Features of Apache Spark

Apache Spark is offen deployed in conjunction with a Hadoop cluster, and Spark is able to benefit from a number of capabilities as a result. On its own, Spark is a powerful tool for processing large volumes of data. But, on its own, Spark is not yet well-suited to production workloads in the enterprise. Integration with Hadoop gives Spark many of the capabilities that broad adoption and use in production environments will require, including:

YARN resource manager, which takes responsibility for scheduling tasks across available nodes in the cluster;

Distributed File System, which stores data when the cluster runs out of free memory, and which persistently stores historical data when Spark is not running;

Disaster Recovery capabilities, inherent to Hadoop, which enable recovery of data when individual nodes fail. These capabilities include basic (but reliable) data mirroring across the cluster and richer snapshot and mirroring capabilities such as those offered by the MapR Data Platform;

Data Security, which becomes increasingly important as Spark tackles production workloads in regulated industries such as healthcare and financial services. Projects like Apache Knox and Apache Ranger offer data security capabilities that augment Hadoop. Each of the big three vendors have alternative approaches for security implementations that complement Spark. Hadoop’s core code, too, is increasingly recognizing the need to expose advanced security capabilities that Spark is able to exploit;

A distributed data platform, benefiting from all of the preceding points, meaning that Spark jobs can be deployed on available resources anywhere in a distributed cluster, without the need to manually allocate and track those individual jobs.

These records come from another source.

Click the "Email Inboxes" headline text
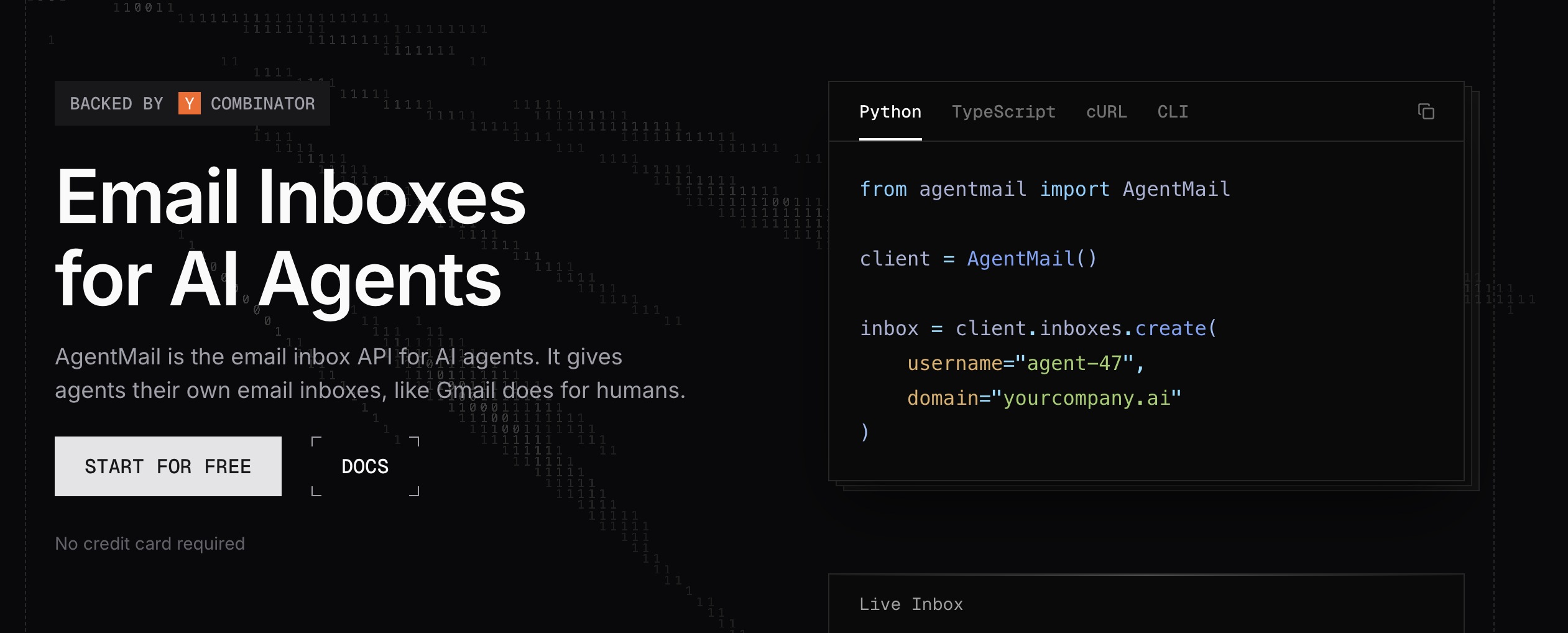The image size is (1568, 633). click(290, 198)
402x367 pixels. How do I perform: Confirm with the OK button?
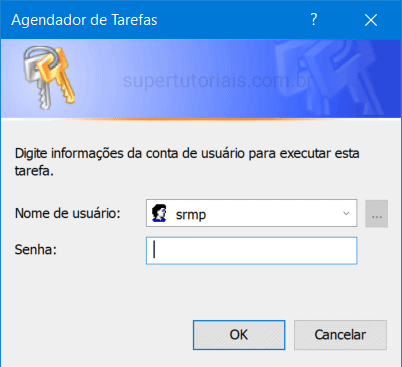[x=239, y=335]
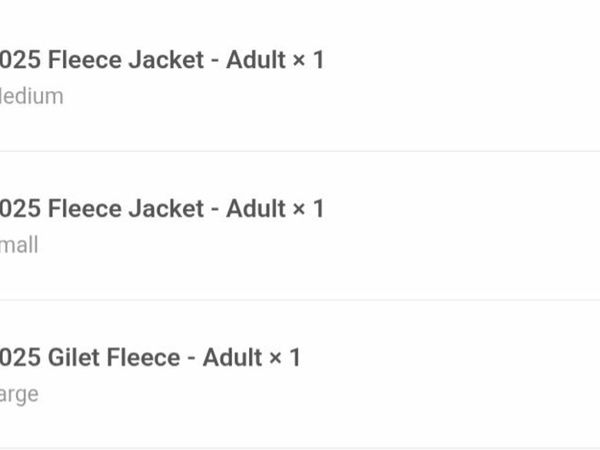
Task: Click the year prefix on the Gilet Fleece title
Action: point(20,358)
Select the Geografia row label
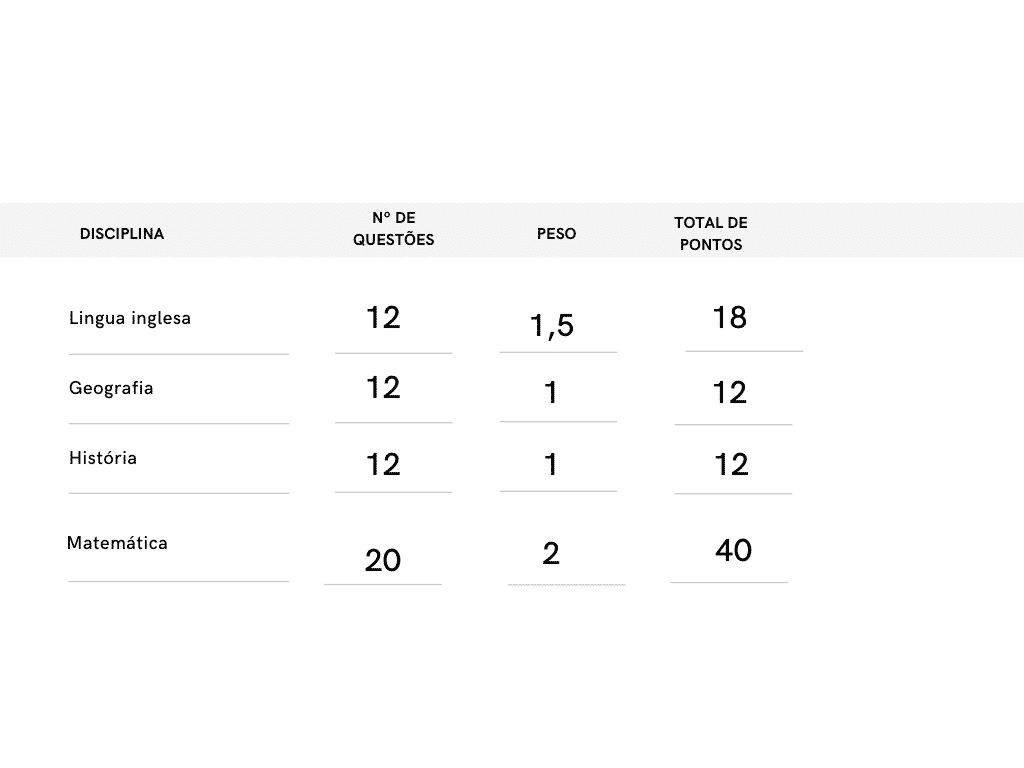This screenshot has height=768, width=1024. (x=111, y=388)
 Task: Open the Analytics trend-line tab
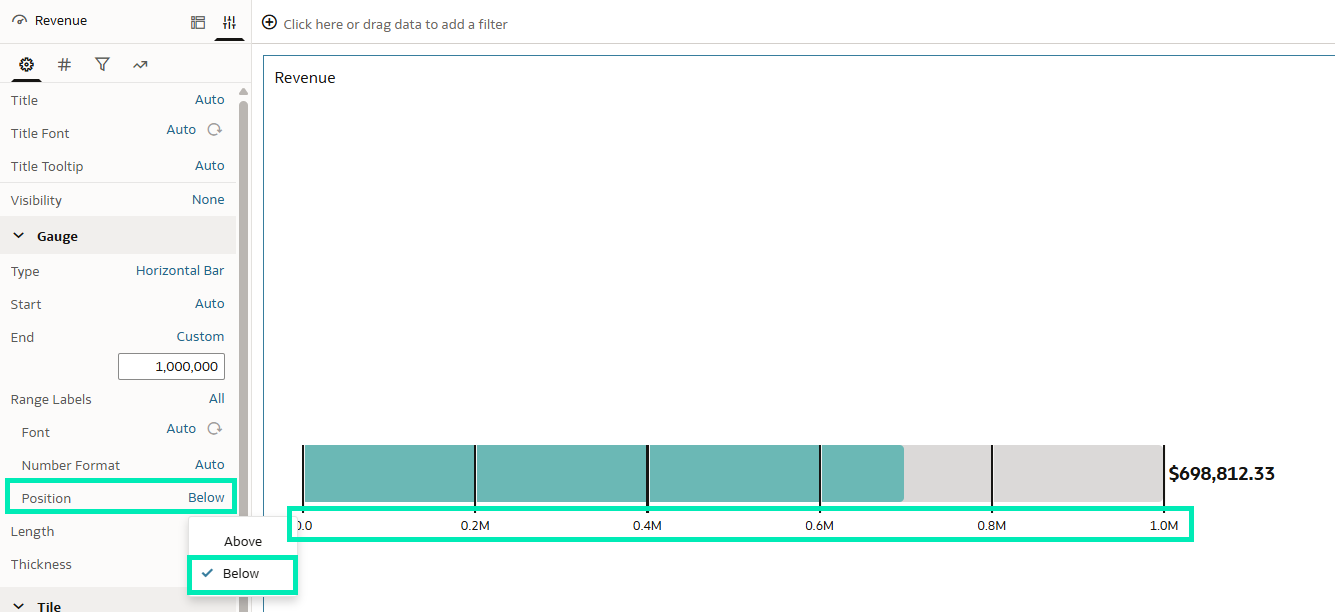[140, 64]
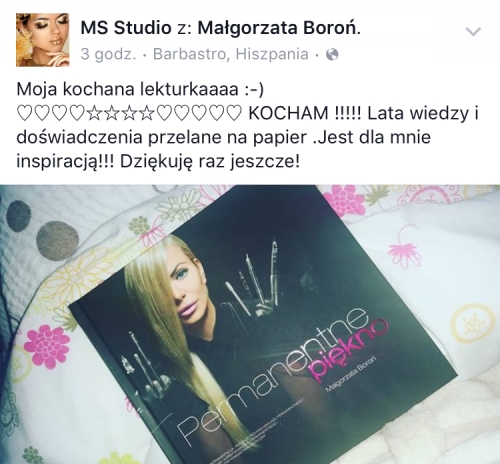The height and width of the screenshot is (464, 500).
Task: Click the "Moja kochana lekturkaaaa" text line
Action: tap(140, 89)
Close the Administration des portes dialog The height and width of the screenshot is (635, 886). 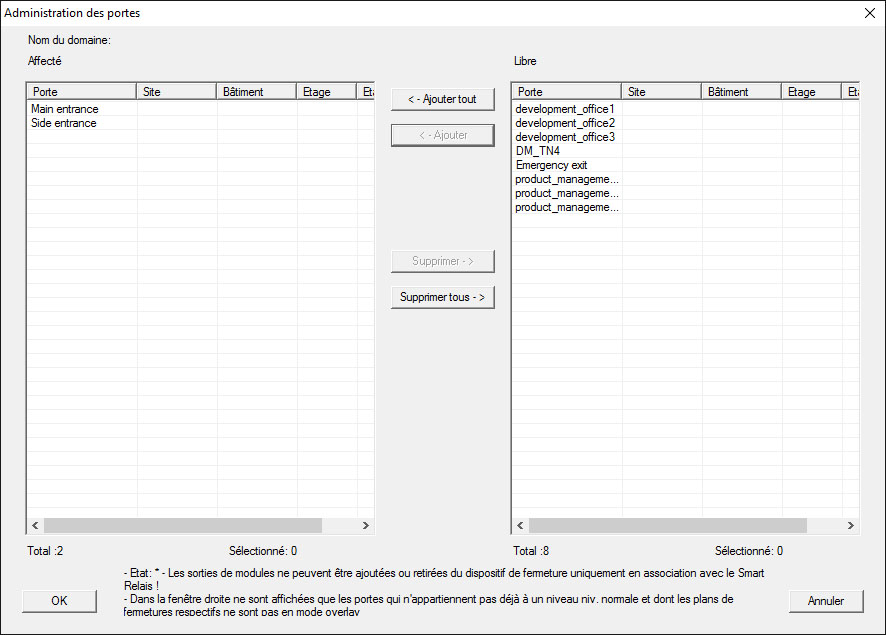pos(868,14)

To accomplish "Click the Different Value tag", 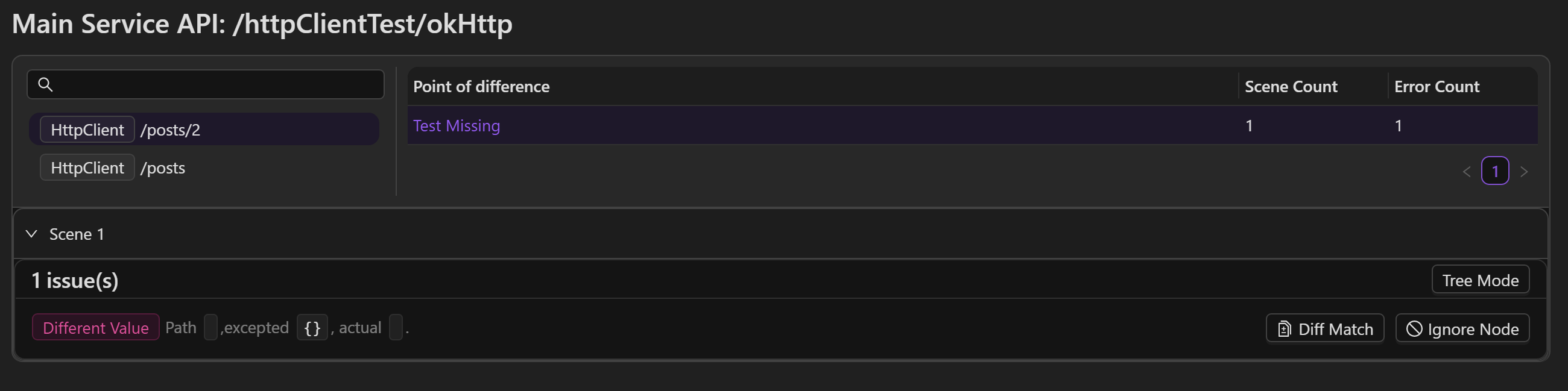I will coord(95,328).
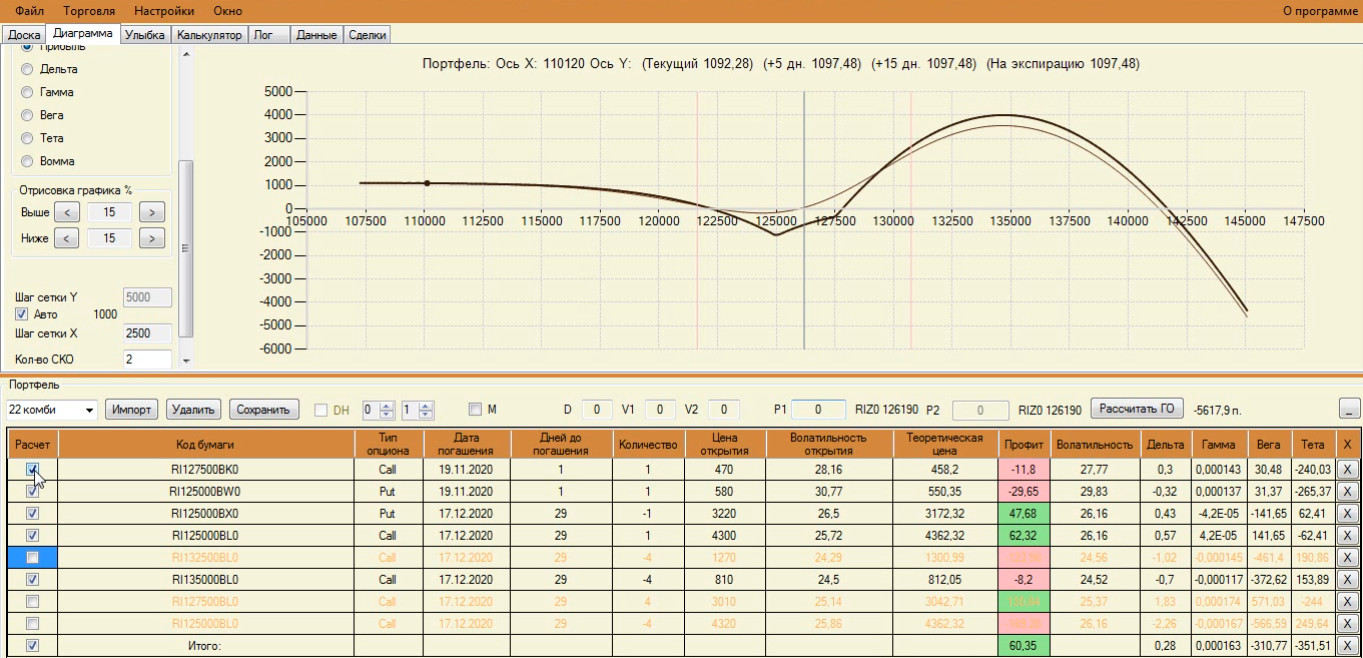Click X to remove RI125000BX0 put row

coord(1347,513)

Spark is a general-purpose data processing engine, suitable for use in a wide range of circumstances. Interactive queries across large data sets, processing of streaming data from sensors or financial systems, and machine learning tasks tend to be most frequently associated with Spark. Developers can also use it to support other data processing tasks, benefiting from Spark’s extensive set of developer libraries and APIs, and its comprehensive support for languages such as Java, Python, R and Scala. Spark is offen used alongside Hadoop’s data storage module, HDFS, but can also integrate equally well with other popular data storage subsystems such as HBase, Cassandra, MapR-DB, MongoDB and Amazon’s S3. There are many reasons to choose Spark,

but three are key features of SPARK :

Simplicity:

  • Spark’s capabilities are accessible via a set of rich APIs, all designed specifically for interacting quickly and easily with data at scale. These APIs are well documented, and structured in a way that makes it straightforward for data scientists and application developers to quickly put Spark to work;

Speed:

  • Spark is designed for speed, operating both in memory and on disk. In 2014, Spark was used to win the Daytona Gray Sort benchmarking challenge, processing 100 terabytes of data stored on solid-state drives in just 23 minutes. The previous winner used Hadoop and a different cluster configuration, but it took 72 minutes. This win was the result of processing a static data set. Spark’s performance can be even greater when supporting interactive queries of data stored in memory, with claims that Spark can be 100 times faster than Hadoop’s MapReduce in these situations;

Support:

  • Spark supports a range of programming languages, including Java, Python, R, and Scala. Although offen closely associated with Hadoop’s underlying storage system, HDFS, Spark includes native support for tight integration with a number of leading storage solutions in the Hadoop ecosystem and beyond. Additionally, the Apache Spark community is large, active, and international. A growing set of commercial providers including Databricks, IBM, and all of the main Hadoop vendors deliver comprehensive support for Spark-based solutions.